Best Practices for robots.txt Handling

1. Cache robots.txt Data

type RobotsCache struct {
    cache   map[string]*robotstxt.RobotsData
    lastFetch map[string]time.Time
    mutex   sync.RWMutex
}

func (rc *RobotsCache) GetRobots(domain string) (*robotstxt.RobotsData, error) {
    rc.mutex.RLock()
    robots, exists := rc.cache[domain]
    lastFetch := rc.lastFetch[domain]
    rc.mutex.RUnlock()

    // Refresh cache if it's older than 24 hours
    if !exists || time.Since(lastFetch) > 24*time.Hour {
        return rc.fetchAndCache(domain)
    }

    return robots, nil
}

2. Handle Different User Agents

func (es *EthicalScraper) SetUserAgent(userAgent string) {
    es.userAgent = userAgent
    // Reload robots.txt for new user agent if needed
    es.loadRobots()
}

3. Graceful Error Handling

func (es *EthicalScraper) loadRobots() error {
    robotsURL := es.baseURL.Scheme + "://" + es.baseURL.Host + "/robots.txt"

    resp, err := es.client.Get(robotsURL)
    if err != nil {
        // Network error - log and continue with permissive policy
        fmt.Printf("Warning: Network error fetching robots.txt: %v\n", err)
        return nil
    }
    defer resp.Body.Close()

    switch resp.StatusCode {
    case 200:
        robots, err := robotstxt.FromResponse(resp)
        if err != nil {
            fmt.Printf("Warning: Error parsing robots.txt: %v\n", err)
            return nil
        }
        es.robots = robots
    case 404, 403:
        // No robots.txt or forbidden - assume permissive policy
        fmt.Println("No robots.txt found, proceeding with default policy")
    default:
        fmt.Printf("Unexpected status code %d for robots.txt\n", resp.StatusCode)
    }

    return nil
}

Testing Your Implementation

func TestRobotsCompliance(t *testing.T) {
    scraper, err := NewEthicalScraper("https://example.com", "TestBot/1.0")
    assert.NoError(t, err)

    // Test allowed paths
    assert.True(t, scraper.CanFetch("/public/page"))

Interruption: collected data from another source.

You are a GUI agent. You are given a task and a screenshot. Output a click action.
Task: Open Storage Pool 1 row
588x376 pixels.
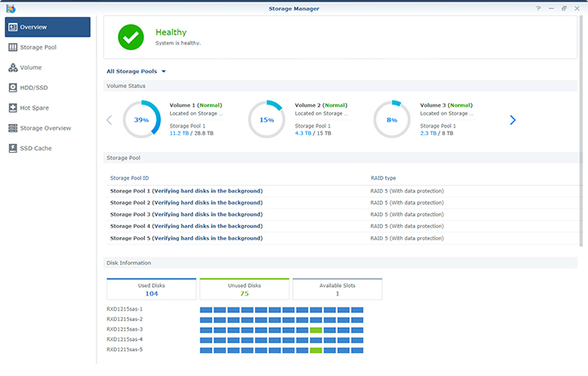click(186, 190)
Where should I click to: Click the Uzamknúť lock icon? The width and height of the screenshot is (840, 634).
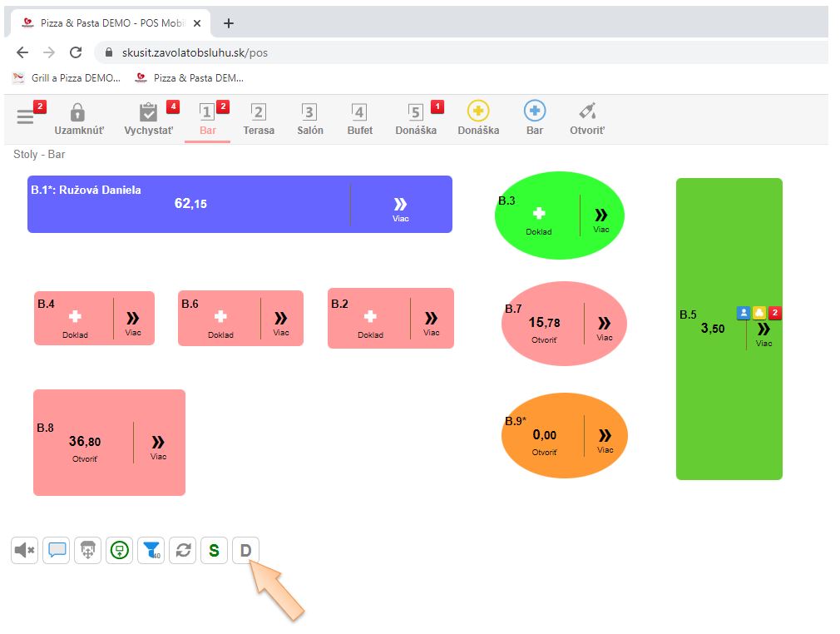pyautogui.click(x=77, y=113)
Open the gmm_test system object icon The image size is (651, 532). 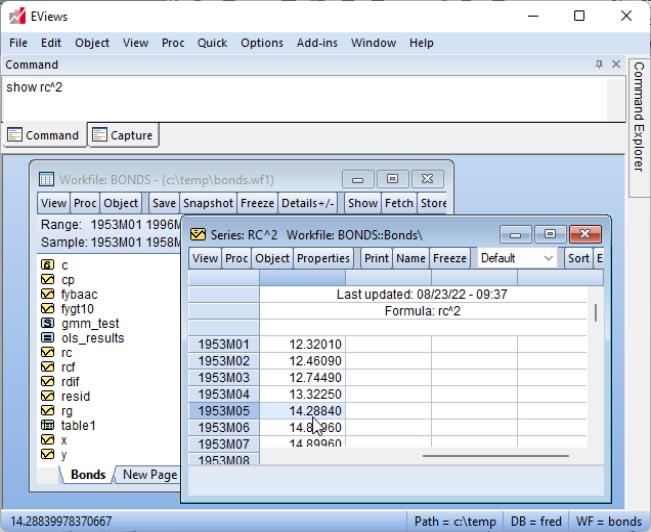click(x=47, y=324)
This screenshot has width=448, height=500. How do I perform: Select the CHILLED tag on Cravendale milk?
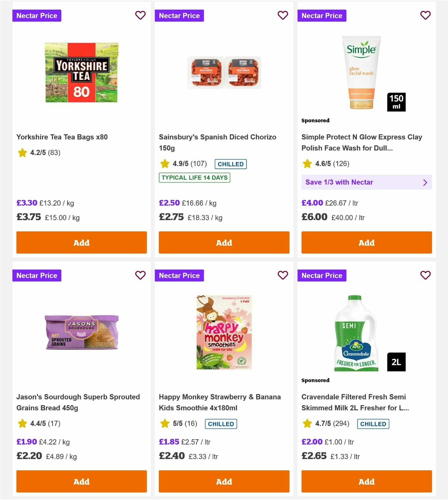pyautogui.click(x=373, y=424)
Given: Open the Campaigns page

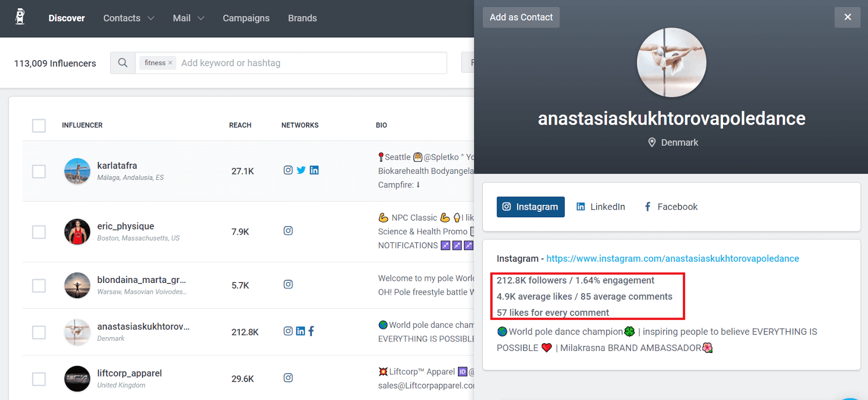Looking at the screenshot, I should pos(246,18).
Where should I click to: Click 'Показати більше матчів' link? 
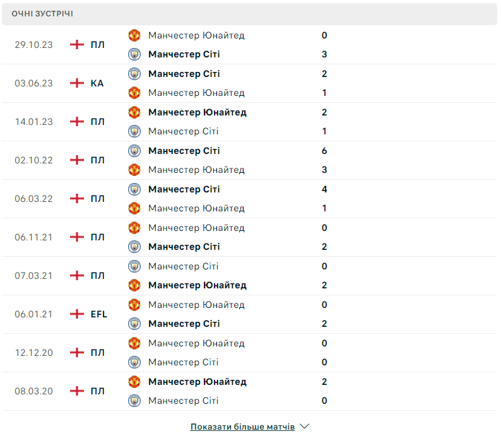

    // Test disallowed paths
    assert.False(t, scraper.CanFetch("/admin/"))
    assert.False(t, scraper.CanFetch("/private/data"))

    // Test crawl delay
    delay := scraper.GetCrawlDelay()
    assert.True(t, delay > 0)
}

Conclusion

Properly handling robots.txt files in Go scraping applications is essential for ethical web scraping. By implementing robust parsing logic, respecting crawl delays, and handling edge cases gracefully, you can ensure your scrapers remain compliant with website policies. Whether you choose to implement your own parser or use existing libraries like robotstxt, the key is to make robots.txt checking an integral part of your scraping workflow.

Remember that respecting robots.txt is not just about legal compliance—it's about being a good citizen of the web and maintaining sustainable scraping practices that don't burden target servers unnecessarily.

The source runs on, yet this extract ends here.